Perfect solution does exist, here it is.

I also thought this wasn't possible, even though it's very simple, people wrote solutions where you need a custom tool to scan the built file afterwards and scan for strings and encrypt the strings like that, which wasn't bad but I wanted a package that's compiled from Visual Studio, and it's possible now!

What you need is C++ 11 (Visual Studio 2015 Update 1 out of the box)

the magic happens with this new command constexpr

By magic happens in this #define

#define XorString( String ) ( CXorString<ConstructIndexList<sizeof( String ) - 1>::Result>( String ).decrypt() )

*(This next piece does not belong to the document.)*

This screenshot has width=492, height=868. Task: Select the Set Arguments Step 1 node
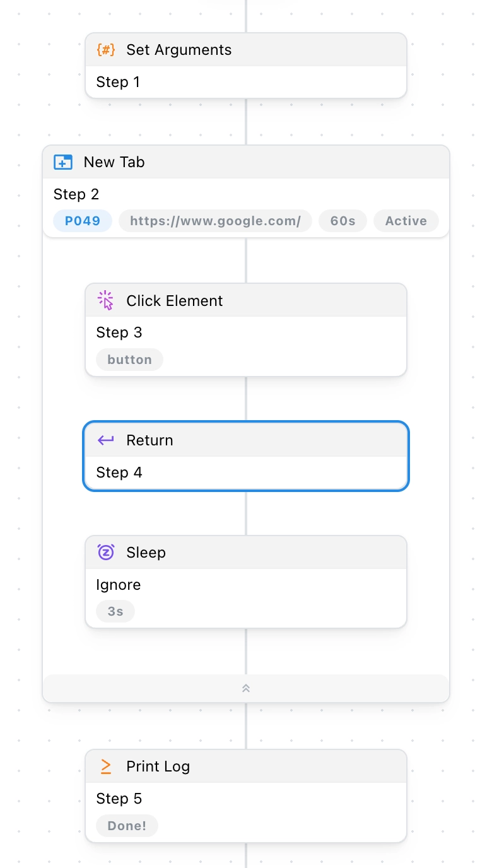[x=246, y=66]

It won't decrypt the XorString at compile-time, only at run-time, but it will encrypt the string only in compile-time, so the strings will not appear in the Executable file

printf(XorString( "this string is hidden!" ));

It will print out "this string is hidden!" but you won't find it inside Executable file as strings!, check it yourself with Microsoft Sysinternals Strings program download link: https://technet.microsoft.com/en-us/sysinternals/strings.aspx

The full source code is quite large but could easily be included into one header file. But also quite random so the encrypted string outputs will always change every new compile, the seed is changed based on the time it took it compile, pretty much solid,perfect solution.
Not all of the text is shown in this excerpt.